- [Your goal]
Copy every line of the data below that contains the word "accomplish". Case counts.

***** Dataset

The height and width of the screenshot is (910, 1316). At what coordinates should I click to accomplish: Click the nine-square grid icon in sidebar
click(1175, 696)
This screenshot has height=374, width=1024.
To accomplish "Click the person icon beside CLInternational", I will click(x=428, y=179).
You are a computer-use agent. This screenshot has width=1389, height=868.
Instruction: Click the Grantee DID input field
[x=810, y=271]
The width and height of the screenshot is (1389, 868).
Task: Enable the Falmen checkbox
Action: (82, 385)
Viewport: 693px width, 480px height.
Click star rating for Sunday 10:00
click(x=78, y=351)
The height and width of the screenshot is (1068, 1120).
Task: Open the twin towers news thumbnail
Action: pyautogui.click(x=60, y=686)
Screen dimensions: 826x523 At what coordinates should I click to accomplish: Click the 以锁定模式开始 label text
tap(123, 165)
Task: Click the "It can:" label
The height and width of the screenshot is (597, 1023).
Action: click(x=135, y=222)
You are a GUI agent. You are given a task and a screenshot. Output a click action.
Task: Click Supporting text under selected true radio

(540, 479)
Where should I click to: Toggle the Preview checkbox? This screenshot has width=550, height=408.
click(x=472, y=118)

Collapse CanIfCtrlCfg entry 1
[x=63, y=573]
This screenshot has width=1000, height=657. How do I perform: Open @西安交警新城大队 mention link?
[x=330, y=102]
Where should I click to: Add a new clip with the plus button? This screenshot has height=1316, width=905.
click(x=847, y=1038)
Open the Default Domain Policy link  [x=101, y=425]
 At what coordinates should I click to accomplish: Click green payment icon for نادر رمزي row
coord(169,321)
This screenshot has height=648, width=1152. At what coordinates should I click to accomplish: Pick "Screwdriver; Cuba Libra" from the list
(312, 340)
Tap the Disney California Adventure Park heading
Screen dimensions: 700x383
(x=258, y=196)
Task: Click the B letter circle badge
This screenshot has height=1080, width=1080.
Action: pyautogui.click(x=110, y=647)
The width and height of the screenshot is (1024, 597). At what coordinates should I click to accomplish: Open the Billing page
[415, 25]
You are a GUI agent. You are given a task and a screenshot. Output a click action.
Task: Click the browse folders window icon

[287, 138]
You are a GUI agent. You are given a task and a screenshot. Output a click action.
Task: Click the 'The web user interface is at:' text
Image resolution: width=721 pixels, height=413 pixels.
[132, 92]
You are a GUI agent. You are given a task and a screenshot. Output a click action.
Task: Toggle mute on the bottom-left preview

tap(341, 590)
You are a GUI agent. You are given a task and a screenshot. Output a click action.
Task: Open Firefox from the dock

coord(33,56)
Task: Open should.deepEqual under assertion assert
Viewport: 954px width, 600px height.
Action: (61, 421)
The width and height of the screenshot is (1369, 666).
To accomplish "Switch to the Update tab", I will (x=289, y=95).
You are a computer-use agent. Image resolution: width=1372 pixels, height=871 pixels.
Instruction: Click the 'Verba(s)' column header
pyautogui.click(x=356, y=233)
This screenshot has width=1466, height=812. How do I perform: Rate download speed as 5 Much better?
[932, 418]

**********

- [Solution to this exercise]
The height and width of the screenshot is (910, 1316). At what coordinates should I click to accomplish: Click the nine-square grid icon in sidebar
To accomplish "Click the person icon beside CLInternational", I will click(x=428, y=179).
Screen dimensions: 826x523 At what coordinates should I click to accomplish: Click the 以锁定模式开始 label text
 At what coordinates should I click to accomplish: Click green payment icon for نادر رمزي row
This screenshot has height=648, width=1152. At what coordinates should I click to accomplish: Pick "Screwdriver; Cuba Libra" from the list
The width and height of the screenshot is (1024, 597). At what coordinates should I click to accomplish: Open the Billing page
To accomplish "Switch to the Update tab", I will (x=289, y=95).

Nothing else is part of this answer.